◆ **PROBLEM REQUIREMENTS**
An exact transcription of all the data is the expected reply.

+ + + +

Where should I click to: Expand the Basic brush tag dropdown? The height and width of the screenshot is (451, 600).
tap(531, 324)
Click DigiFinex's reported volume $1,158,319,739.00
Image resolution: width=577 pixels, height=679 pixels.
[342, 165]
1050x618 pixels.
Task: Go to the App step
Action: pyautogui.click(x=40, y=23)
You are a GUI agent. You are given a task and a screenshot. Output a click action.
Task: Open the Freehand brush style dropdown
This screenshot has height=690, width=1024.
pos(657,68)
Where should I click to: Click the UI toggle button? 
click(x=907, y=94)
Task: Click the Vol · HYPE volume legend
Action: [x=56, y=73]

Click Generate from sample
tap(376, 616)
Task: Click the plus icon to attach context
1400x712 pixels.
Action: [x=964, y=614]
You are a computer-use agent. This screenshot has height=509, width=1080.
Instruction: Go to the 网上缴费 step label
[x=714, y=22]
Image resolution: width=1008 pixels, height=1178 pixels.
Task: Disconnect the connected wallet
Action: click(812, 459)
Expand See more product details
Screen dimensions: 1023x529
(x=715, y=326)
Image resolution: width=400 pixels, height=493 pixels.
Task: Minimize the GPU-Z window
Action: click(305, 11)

+ + + +

◆ **SOLUTION TO THIS EXERCISE**
Where should I click to: Expand the Basic brush tag dropdown? The height and width of the screenshot is (451, 600).
tap(531, 324)
Click DigiFinex's reported volume $1,158,319,739.00
Image resolution: width=577 pixels, height=679 pixels.
[342, 165]
1050x618 pixels.
Task: Go to the App step
Action: pyautogui.click(x=40, y=23)
You are a GUI agent. You are given a task and a screenshot. Output a click action.
Task: Open the Freehand brush style dropdown
This screenshot has height=690, width=1024.
pos(657,68)
Where should I click to: Click the UI toggle button? 
click(x=907, y=94)
Task: Click the Vol · HYPE volume legend
Action: [x=56, y=73]

Click Generate from sample
tap(376, 616)
Task: Click the plus icon to attach context
1400x712 pixels.
Action: [x=964, y=614]
You are a computer-use agent. This screenshot has height=509, width=1080.
Instruction: Go to the 网上缴费 step label
[x=714, y=22]
Image resolution: width=1008 pixels, height=1178 pixels.
Task: Disconnect the connected wallet
Action: click(812, 459)
Expand See more product details
Screen dimensions: 1023x529
(x=715, y=326)
Image resolution: width=400 pixels, height=493 pixels.
Task: Minimize the GPU-Z window
Action: click(305, 11)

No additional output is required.